Nesse contexto, em vez de culpar imigrantes ou a invasão de produtos chineses pelo colapso da economia, como fez o populismo de direita nos países ricos, atribuiu-se a responsabilidade pela crise ao PT, à gastança desenfreada e ao Estado corrupto.

Em um primeiro momento, as falsas promessas de retomada centraram-se, portanto, no impeachment de Dilma Rousseff e em sua substituição por um governo supostamente comprometido com o corte de gastos públicos e a diminuição do papel do Estado na economia. A reforma trabalhista e a aprovação do teto de gastos trariam de volta os empregos e a confiança dos investidores.

Mas a campanha presidencial de 2018 acabou se dando após sucessivas frustrações nas projeções de crescimento, um consequente aprofundamento dos desequilíbrios fiscais e escândalos de corrupção envolvendo o governo Temer. A culpa já não era mais só do PT, era de todo o establishment político.

Assim, a combinação da agenda de conservadorismo moral com a de fundamentalismo de mercado, que marca o bolsonarismo, se encaixou como uma luva: livrar-se da corrupção e da crise econômica exigia livrar-se do próprio Estado em todos os seus papéis que não o de combate ao crime.

Passados dois anos e meio desde o início da mais lenta recuperação da nossa história —que nem sequer chegou à base da pirâmide—, já deveria estar claro que o aprofundamento da agenda centrada no corte de gastos públicos e na redução de encargos e obrigações trabalhistas não é capaz de nos tirar do quadro de estagnação desigual em que nos metemos.

Não à toa, o próprio governo já começou a recorrer à liberação de recursos do FGTS, ao barateamento do crédito habitacional via bancos públicos e à transferência de recursos do pré-sal para estados e municípios como tentativa de estimular a economia.

No entanto as restrições cada vez maiores impostas ao Orçamento pelo teto de gastos —e pelas novas medidas anunciadas pelo governo, caso aprovadas— devem causar um sucateamento ainda maior dos serviços públicos e um desmantelamento de redes de proteção social que já têm sido insuficientes para impedir o rápido aumento da pobreza no país.

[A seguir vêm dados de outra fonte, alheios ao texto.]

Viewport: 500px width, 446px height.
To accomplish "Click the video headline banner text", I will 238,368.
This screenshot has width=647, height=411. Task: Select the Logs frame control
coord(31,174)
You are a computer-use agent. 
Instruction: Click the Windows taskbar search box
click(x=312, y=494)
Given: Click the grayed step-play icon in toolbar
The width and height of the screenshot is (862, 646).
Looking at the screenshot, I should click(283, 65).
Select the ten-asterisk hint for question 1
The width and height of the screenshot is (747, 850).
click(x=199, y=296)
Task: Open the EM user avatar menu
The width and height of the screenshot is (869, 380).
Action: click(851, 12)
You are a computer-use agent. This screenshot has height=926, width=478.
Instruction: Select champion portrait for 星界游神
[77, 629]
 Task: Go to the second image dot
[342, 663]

Assim, Bolsonaro não deve contar, em 2022, com o baixo desemprego e o crescimento dos salários que atualmente contribuem, por exemplo, para aumentar a popularidade de Donald Trump nos EUA ou a de Viktor Orbán na Hungria.

Para fazer frente ao forte apelo do populismo político no atual cenário, Dani Rodrik também tem defendido a adoção do que chama de bom populismo econômico, ou seja, o retorno da justiça social para o centro de uma agenda antiestablishment de política econômica. É o que têm feito Elizabeth Warren e Bernie Sanders nas primárias do Partido Democrata americano.

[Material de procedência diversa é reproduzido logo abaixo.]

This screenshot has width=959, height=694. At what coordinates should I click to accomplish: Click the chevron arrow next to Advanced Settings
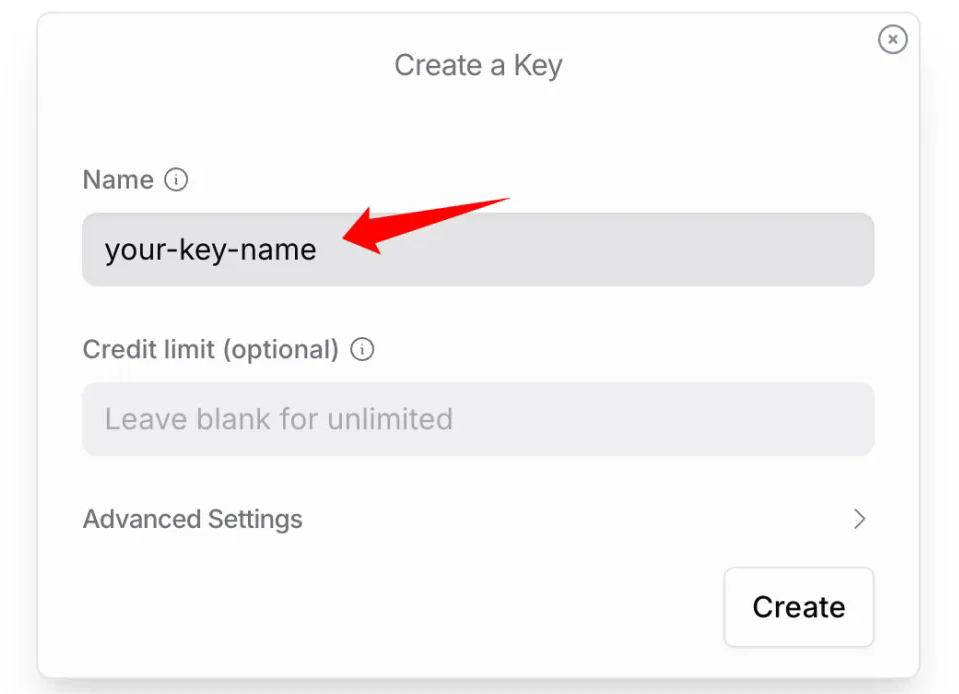(859, 519)
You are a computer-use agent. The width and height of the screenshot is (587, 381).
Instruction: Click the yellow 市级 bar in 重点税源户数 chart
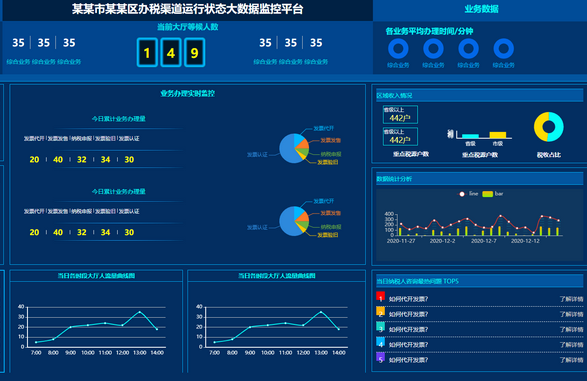(x=498, y=135)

Se o governo Bolsonaro não abrir mão de dobrar a aposta na agenda que vem excluindo a maioria dos brasileiros do crescimento econômico, talvez seja hora de o campo democrático dedicar-se a construir um plano alternativo, capaz de canalizar o acúmulo de frustrações da população para o enfrentamento de conflitos distributivos evitados até aqui pelo Executivo e pelo Congresso.

É claro que o ganha-ganha dos anos 2000 já não é possível em meio ao atual cenário de desaceleração global. Isso significa que a disponibilidade maior de recursos para saúde, educação, infraestrutura e proteção social dependerá da redução de benefícios tributários (como isenção de Imposto de Renda sobre dividendos, Simples, desonerações e deduções de despesas com saúde e educação privadas), da eliminação de remunerações do funcionalismo acima do teto constitucional e do aumento da alíquota de imposto sobre a renda e o patrimônio do 1% mais rico da população.

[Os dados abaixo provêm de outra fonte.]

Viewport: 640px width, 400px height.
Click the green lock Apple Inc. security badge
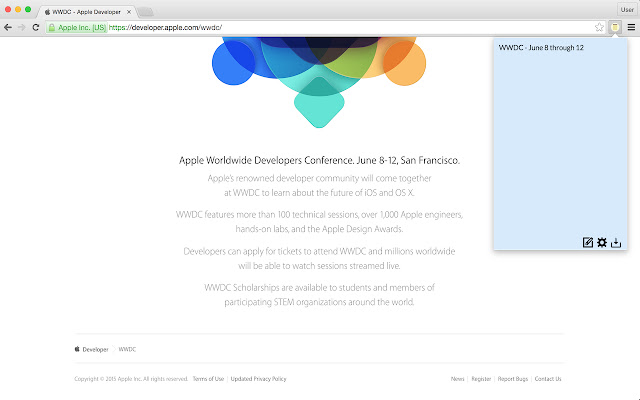(77, 27)
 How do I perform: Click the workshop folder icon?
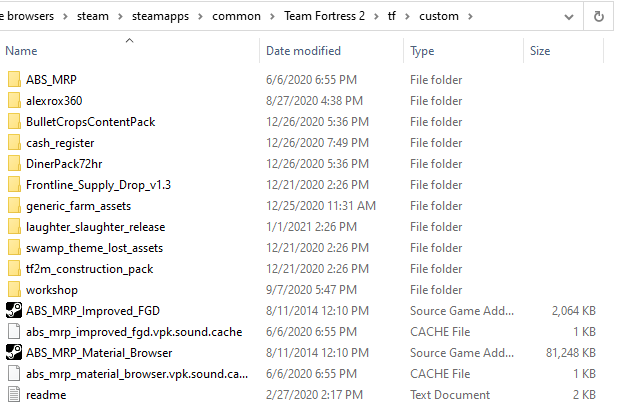point(13,290)
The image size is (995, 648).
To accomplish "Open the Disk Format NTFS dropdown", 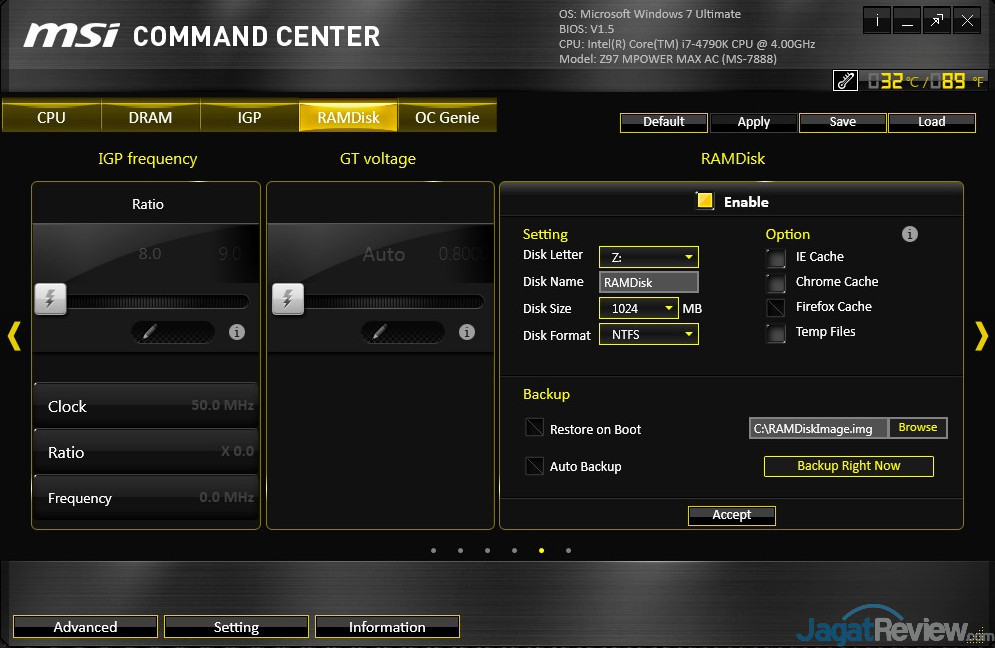I will [648, 335].
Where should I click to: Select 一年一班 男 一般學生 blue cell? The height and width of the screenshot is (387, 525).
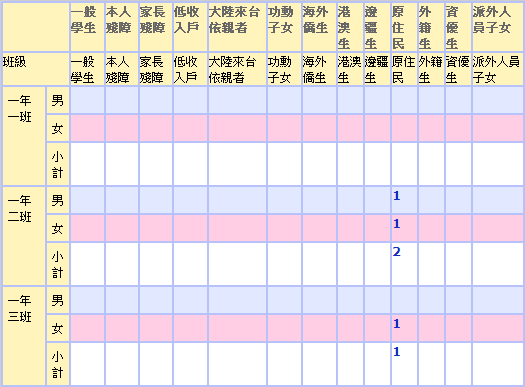click(x=87, y=100)
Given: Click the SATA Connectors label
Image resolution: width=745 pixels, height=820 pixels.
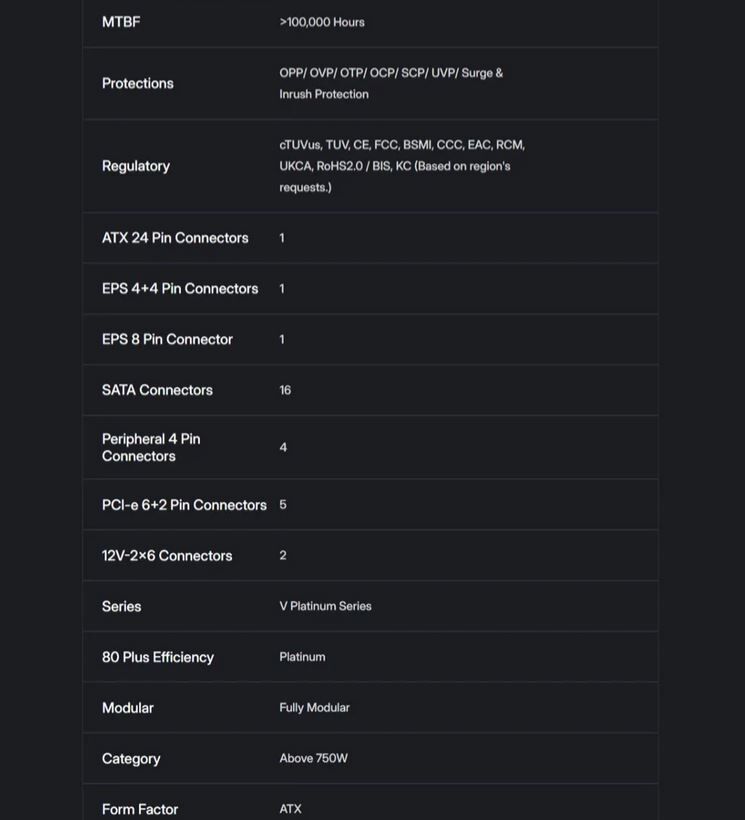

A boa notícia é que um programa como esse também poderia funcionar como um motor de retomada da economia, na medida em que redistribui renda de quem poupa uma fração elevada para quem consome quase tudo o que ganha.

A insegurança econômica da população, quando combinada ao fundamentalismo de mercado, pode tornar-se o calcanhar de Aquiles de Bolsonaro. As ultrajantes ameaças de edição de um novo AI-5 por parte de seu clã, temeroso de uma nova onda de protestos de rua, deixam isso bastante evidente.

Laura Carvalho professora da Faculdade de Economia, Administração e Contabilidade da USP, é autora de ‘Valsa Brasileira: Do Boom ao Caos Econômico’ (Todavia).